Using Mindfulness practice to help reduce financial stress
Mindfulness has been a big buzzword for several years.
The cabin-fever worry of the COVID pandemic reinvigorated mindfulness as a solution too. Mental health organisations, major news outlets, universities and of course meditation programs were discussing the merits of mindfulness as a way to deal with COVID stress.
In recent years, mindfulness stress-reduction programs have emerged as a key plank in corporate wellness programs too – the new gym-at-work, except for the mind.
Mindfulness programs, run by external trainers and delivered in-house to stressed-out employees are in hot demand as employers seek to curtail the impacts of a big range of lifestyle and mental health issues that lead to costly absenteeism and its sneakier sibling, presenteeism.
There is little doubt mindfulness practices – which range from yoga to tai chi and the most popular recently, mindfulness meditation – work.
Researchers for the American Psychological Association, Daphne Davis and Jeffrey Hayes found many clear benefits from a broad review of prior research into mindfulness. Davis and Hayes’ 2012 practice review What Are the Benefits of Mindfulness? A Practice Review of Psychotherapy-Related Research, found mindfulness “decreases rumination” (or ‘over-thinking’), improves memory, reduces anxiety and depression symptoms, people to become “less reactive” and more flexible in their thinking.
People who meditate were found to be better at “self-observation” and could adapt better to “stressful and negative situations” and concentrate better after receiving “upsetting stimuli”.
But the issues that worry us enough to interrupt our work and sleep are so mind-bogglingly varied that general, one-size-fits-all mindfulness programs could conceivably frustrate us as we are encouraged to gradually become more mindful across every areaof life. Wouldn’t it make more sense to apply targeted mindfulness practice to one or two areas of life? Maybe the ones that stress you out the most?
Think about that: don’t we need distinct mindsets to resolve relationship issues, compared to say, problem-solving our career stagnation, compared to finding the calm and patience to cope with a major health scare or crisis, compared to the action needed to reign in our ballooning credit card debts?
One of the biggest issues stressing out employees is something not often associated with mindfulness meditation: financial stress.
The American Psychological Association’s Stress in Americansurveys consistently report high rates of financial stress. In 2020 it found that 73 per cent of Americans with a household income of under $50,000 reported money was a significant source of stress.
It’s not a one-off result. 73 per cent of all Americans rank their finances as the No. 1 stress in life, according to new Capital One CreditWise survey.

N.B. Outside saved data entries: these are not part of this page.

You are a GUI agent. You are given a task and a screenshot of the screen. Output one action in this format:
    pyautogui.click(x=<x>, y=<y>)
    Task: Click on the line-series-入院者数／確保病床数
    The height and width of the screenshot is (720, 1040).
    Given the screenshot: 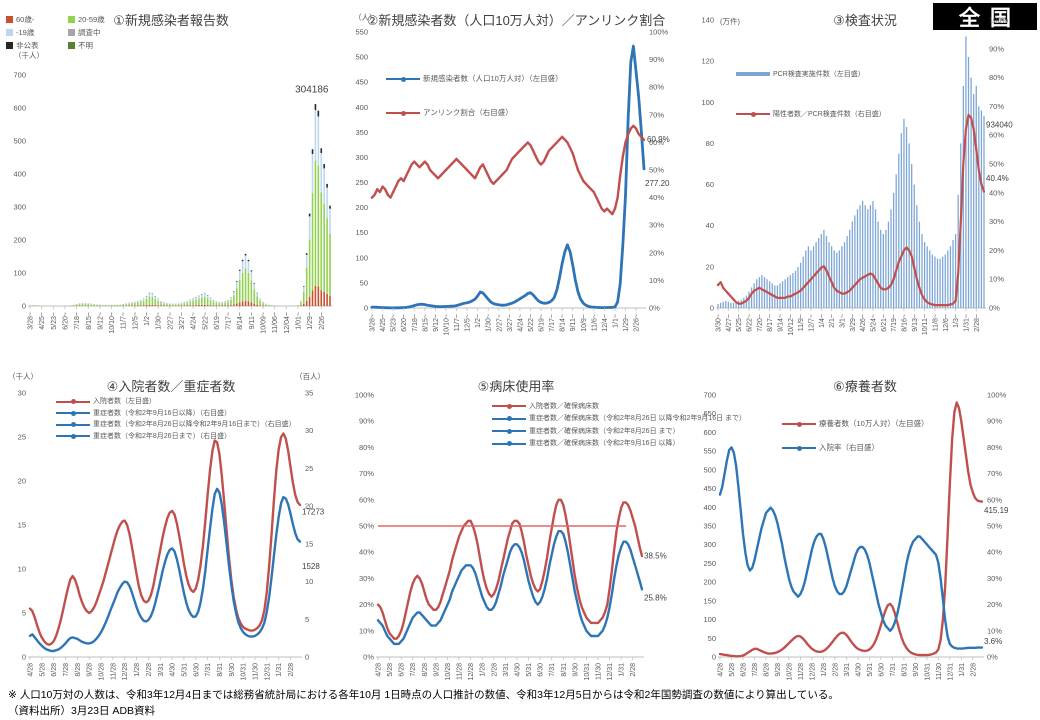 What is the action you would take?
    pyautogui.click(x=510, y=569)
    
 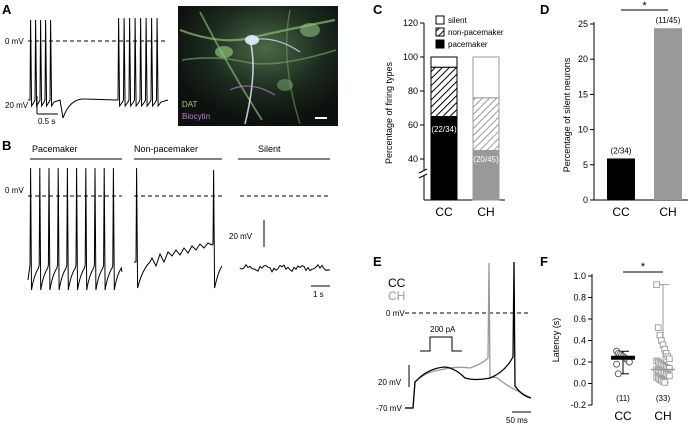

Another survey by Thriving Wallet, a project backed by Arianna Huffington’s Thrive Global and Discover, found that 90 per cent of Americans said financial considerations have an impact on their stress levels
In Australia, it is estimated at least 2.44 million people are suffering financial stress, with about a quarter of women in financial stress, compared to 14 per cent of men.
The numbers come from AMP’s 2019 Financial Wellness report, which found that financial stress has affects more than personal lives.
“While many people think money worries are a personal issue, our research shows being financially stressed spills into your working life, increasing absenteeism and impacting productivity,” said AMP Director of Workplace Super, Ilaine Anderson.
The report estimated that financial stress costs businesses $31.2 billion a year in lost revenue.
While one solution AMP suggested was financial goal-setting, given the amount of distress and discomfort money causes us, could there be other answers too? What if mindfulness practice could dramatically change not only the way we view our money problems, but lead us to concrete actions that solve some of them?
Andrew Fleming, Founder of Financial Mindfulness,says mindfulness practice can help with obvious but hard-to-control problems like overspending in two ways. The first is to help you stop re-living the kind of fantasy in which it’s somehow okay to continue living beyond your means.
“You become more aware of the situation not as you want it to be, but as it really is,” he says.
“The second thing it does is to create calmness, less emotional reactivity and a balanced mind, so you can deal with the ups and downs of life. Then you are better equipped to deal with whatever situations you face, with calm focus and clarity.”
So mindfulness may not directly improve your financial circumstances, at least not straight away, but it is capable of quickly reducing the pressure you feel about money – which is by definition your sense of financial stress.
Fleming says practicing techniques like meditation can go further too, putting you in a frame of mind to find solutions to stubborn problems with their personal finances.
“Most people from when they wake up to when their head hits the pillow mind are constantly switched on, moving from task to task to task all day long. When the mind is constantly switched on, it’s inevitable stress will occur.
“Mindfulness is a maintenance tool to help develop clarity of thought to create space in the mind for new ideas and innovations, new ways of changing or improving current circumstances.”